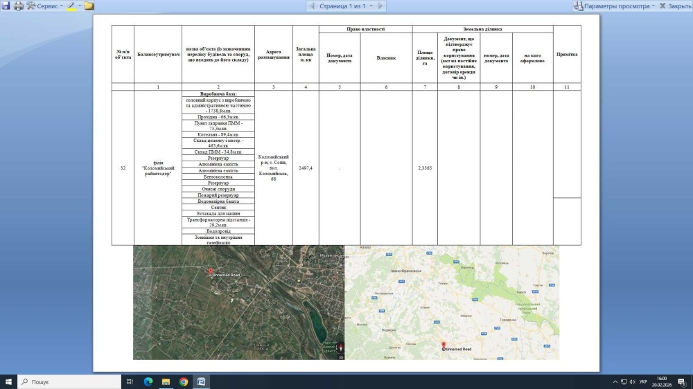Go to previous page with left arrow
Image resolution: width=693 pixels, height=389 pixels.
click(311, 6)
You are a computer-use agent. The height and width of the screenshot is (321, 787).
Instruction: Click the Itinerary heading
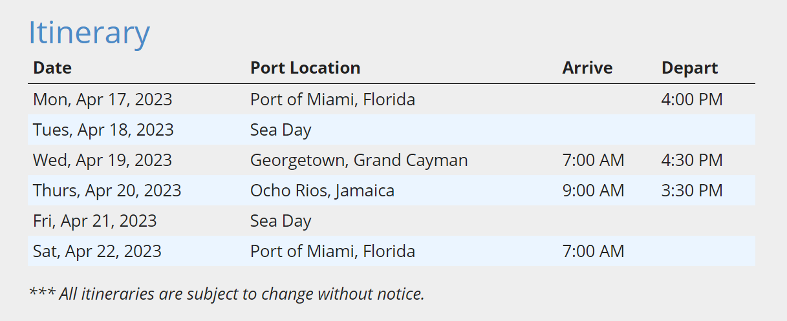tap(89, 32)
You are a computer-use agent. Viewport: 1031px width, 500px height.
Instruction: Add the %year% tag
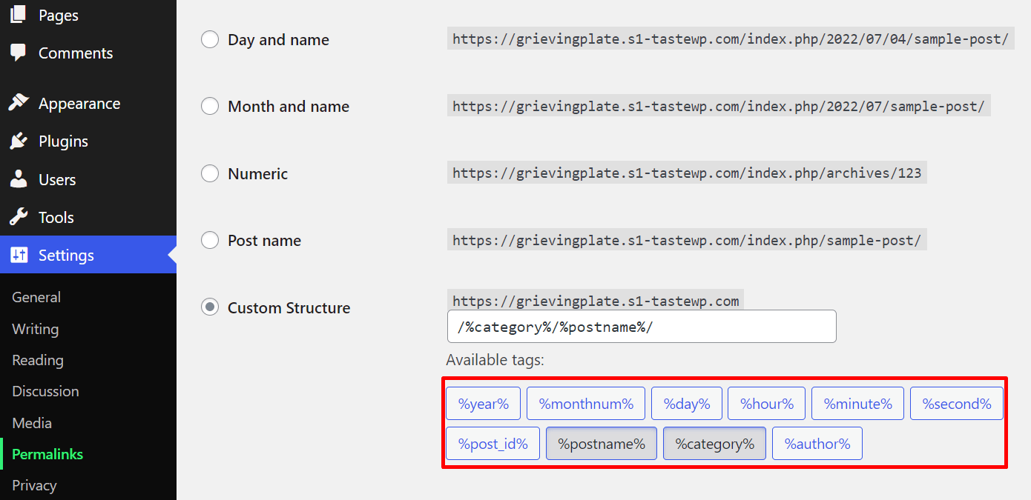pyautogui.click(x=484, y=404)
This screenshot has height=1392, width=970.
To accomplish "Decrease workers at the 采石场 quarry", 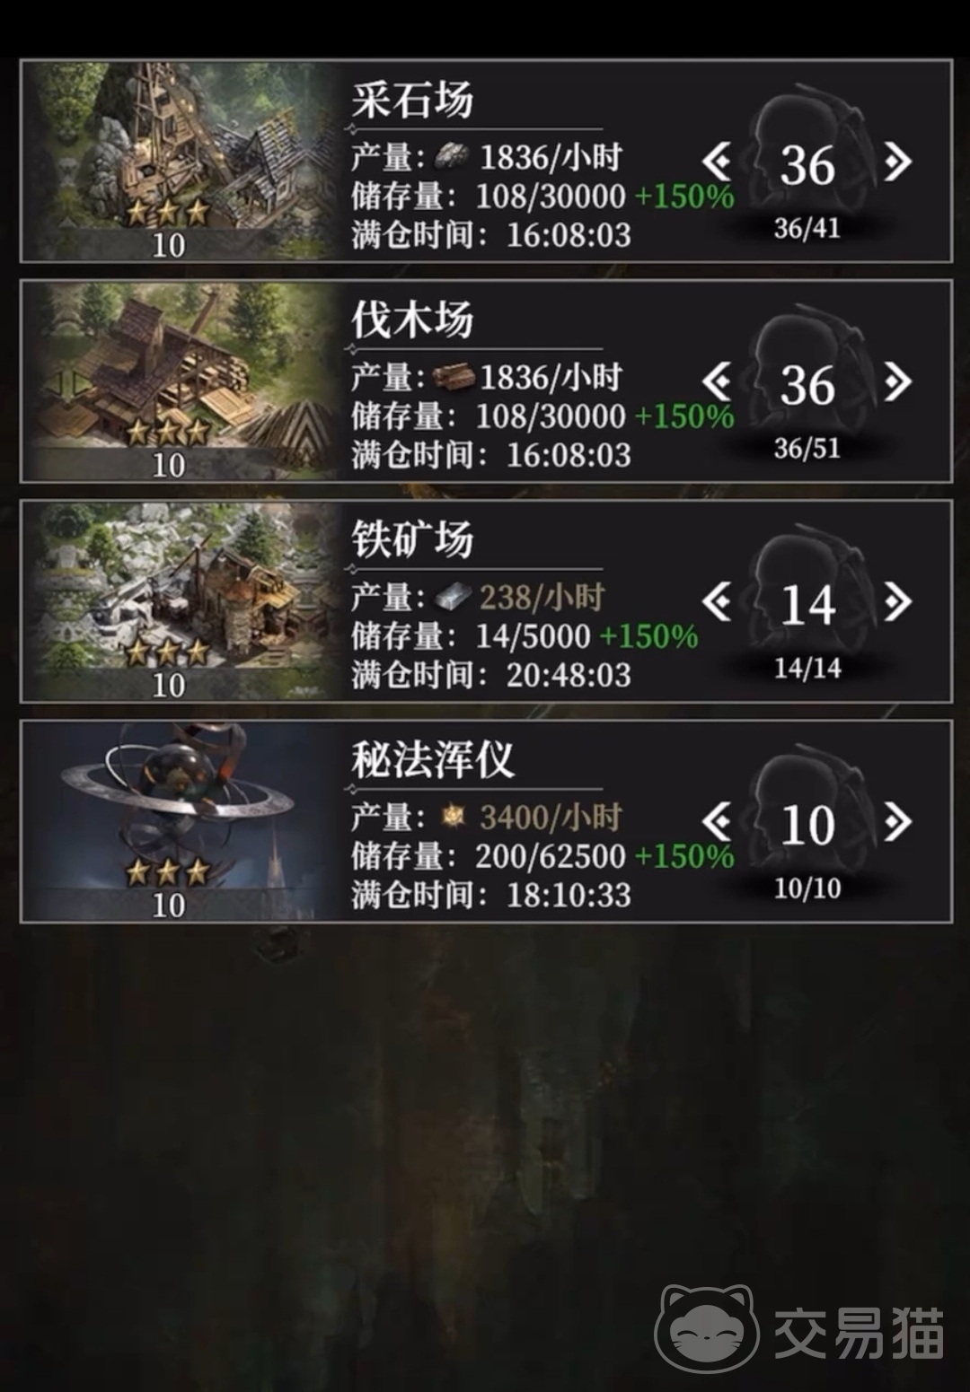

### Work task:
Counting the line with "You are a computer-use agent. The" and the last line of the data above, transcribe those two lines and every line between them exactly, without the pictures.

### Output of the exercise:
You are a computer-use agent. The height and width of the screenshot is (321, 787).
Instruction: Click the Itinerary heading
tap(89, 32)
You are a computer-use agent. Viewport: 1031px width, 500px height.
Instruction: Add the %year% tag
pyautogui.click(x=484, y=404)
This screenshot has height=1392, width=970.
To accomplish "Decrease workers at the 采石场 quarry", 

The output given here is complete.